In this study, there was no significant association between perfusion defects and type of PE in the pulmonary arterial phase, a finding similar to that of a study by Hong et al. [44]. The Hong study also showed more enhancement of iodine attenuation at centrally located thrombi from the systemic collateral supply, which was found only in the delayed phase [44-46]. We did not perform delayed-phase dual-energy CT, which may have resulted in no association between perfusion defect and location of PE in our study. However, we chose a single pulmonary arterial phase in our routine practice to save time for the post-processing steps in our workflow. Unfortunately, we did not have a delayed-phase dual-energy CT during the study period, so we could not confirm whether it would have been useful.
Our study found that total occlusion of the pulmonary artery in conventional CTPA was associated with perfusion defects, a finding consistent with studies by Pontana et al. and Geyer et al.

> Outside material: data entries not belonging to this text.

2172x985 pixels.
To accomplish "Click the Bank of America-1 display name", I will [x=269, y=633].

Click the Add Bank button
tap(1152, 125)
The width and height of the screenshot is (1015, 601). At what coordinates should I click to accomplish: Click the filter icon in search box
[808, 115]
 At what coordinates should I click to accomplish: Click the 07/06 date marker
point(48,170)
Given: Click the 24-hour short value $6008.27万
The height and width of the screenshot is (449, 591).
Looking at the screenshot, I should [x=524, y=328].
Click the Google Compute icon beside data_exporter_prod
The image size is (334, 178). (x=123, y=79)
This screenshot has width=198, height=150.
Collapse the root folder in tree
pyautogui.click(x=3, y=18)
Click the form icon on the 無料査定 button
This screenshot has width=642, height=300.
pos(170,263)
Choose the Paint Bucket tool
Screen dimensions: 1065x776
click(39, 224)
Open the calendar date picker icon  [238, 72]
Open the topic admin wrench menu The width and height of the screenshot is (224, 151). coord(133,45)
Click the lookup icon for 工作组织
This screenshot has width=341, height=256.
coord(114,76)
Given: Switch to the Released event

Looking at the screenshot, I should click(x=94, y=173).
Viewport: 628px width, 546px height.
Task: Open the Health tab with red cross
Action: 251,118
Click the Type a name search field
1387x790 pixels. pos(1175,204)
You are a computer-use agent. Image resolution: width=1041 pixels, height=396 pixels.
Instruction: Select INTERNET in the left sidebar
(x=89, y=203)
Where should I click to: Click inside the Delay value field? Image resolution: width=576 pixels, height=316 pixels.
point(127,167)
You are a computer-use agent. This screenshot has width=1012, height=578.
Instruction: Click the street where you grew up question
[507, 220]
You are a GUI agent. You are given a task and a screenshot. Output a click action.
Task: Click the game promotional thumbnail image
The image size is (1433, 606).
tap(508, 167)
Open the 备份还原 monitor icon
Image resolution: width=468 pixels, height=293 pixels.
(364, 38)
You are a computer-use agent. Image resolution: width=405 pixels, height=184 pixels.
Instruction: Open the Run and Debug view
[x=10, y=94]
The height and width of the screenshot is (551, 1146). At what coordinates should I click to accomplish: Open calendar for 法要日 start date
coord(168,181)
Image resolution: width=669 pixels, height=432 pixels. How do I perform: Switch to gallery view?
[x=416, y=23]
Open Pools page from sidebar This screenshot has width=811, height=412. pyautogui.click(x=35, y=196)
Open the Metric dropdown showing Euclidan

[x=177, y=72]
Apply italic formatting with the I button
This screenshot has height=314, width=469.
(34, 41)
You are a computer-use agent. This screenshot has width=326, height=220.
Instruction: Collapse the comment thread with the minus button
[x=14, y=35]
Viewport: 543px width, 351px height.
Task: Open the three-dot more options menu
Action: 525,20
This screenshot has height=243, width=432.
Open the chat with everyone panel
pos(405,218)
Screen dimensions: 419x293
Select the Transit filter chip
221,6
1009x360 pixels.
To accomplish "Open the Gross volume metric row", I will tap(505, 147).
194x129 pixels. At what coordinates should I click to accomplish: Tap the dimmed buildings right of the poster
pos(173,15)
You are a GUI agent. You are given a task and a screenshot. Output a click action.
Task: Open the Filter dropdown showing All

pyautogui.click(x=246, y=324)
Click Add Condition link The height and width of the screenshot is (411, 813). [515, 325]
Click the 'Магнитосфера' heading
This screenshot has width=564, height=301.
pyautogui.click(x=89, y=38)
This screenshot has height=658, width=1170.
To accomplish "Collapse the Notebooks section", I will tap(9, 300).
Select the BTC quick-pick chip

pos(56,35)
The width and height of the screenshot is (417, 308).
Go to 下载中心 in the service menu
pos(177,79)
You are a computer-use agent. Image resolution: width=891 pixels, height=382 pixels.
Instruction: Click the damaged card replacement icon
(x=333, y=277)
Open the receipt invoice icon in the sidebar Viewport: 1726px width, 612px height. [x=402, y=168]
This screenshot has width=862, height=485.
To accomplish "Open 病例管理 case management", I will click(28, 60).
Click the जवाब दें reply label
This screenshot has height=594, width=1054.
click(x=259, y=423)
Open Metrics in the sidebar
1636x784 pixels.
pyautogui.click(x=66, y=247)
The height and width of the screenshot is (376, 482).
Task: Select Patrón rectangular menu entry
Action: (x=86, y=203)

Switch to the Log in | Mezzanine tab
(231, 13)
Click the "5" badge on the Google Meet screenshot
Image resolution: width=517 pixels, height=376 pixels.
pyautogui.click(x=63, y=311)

We found that pulmonary arterial occlusion involving both the large and small branches together was associated with perfusion defect rather than those small branches alone [8,10]. This result can be explained by noting that obstructed large vessels cause a large blood flow obstruction and decrease blood flow to the capillary bed, reflecting in increased perfusion defects in PE involving both large and small branches [19], while small vessel obstruction would promote systemic collateral supply in the normal lung via capillaries, resulting in fewer perfusion defects in PE involving only the small branches [47]. The evaluation of systemic collateral formation is important because it is a favourable prognostic factor for postsurgical outcome. Thus, the involvement of PE in only the small vessels may be an indicator of treatment success [44].
Lung scintigraphy has been used as a second-line diagnostic test because it has inferior spatial resolution to CTPA studies, inefficient for evaluation of anatomical data, and it takes a lot of time to perform [9]. Thus, an indirect method using conventional CT for assessment of pulmonary perfusion would be useful to provide additional information to improve diagnostic accuracy and predict clinical outcomes [18,24,25].
We found that perfusion defects could be predicted using conventional CTPA studies without any additional perfusion studies such as lung scintigraphy or iodine distribution map images. However, the imaging quality of the conventional CTPA study should be controlled, especially in small pulmonary arterial branches, including PE conspicuity, degree of pulmonary arterial enhancement, motion, and noise [14], because these common pitfalls in routine practice might cause limitations in interpreting the type and stenotic degree, leading to incorrect prediction of perfusion defects.
Our study had several limitations that should be noted. First, there were only data from a limited number of patients with pulmonary embolism, and no negative PE patients were enrolled from whom we could calculate the sensitivity and specificity. In addition, we did not perform delayed-phase dual-energy CT to evaluate lung perfusion. Further studies are recommended in both acute and chronic PE cases.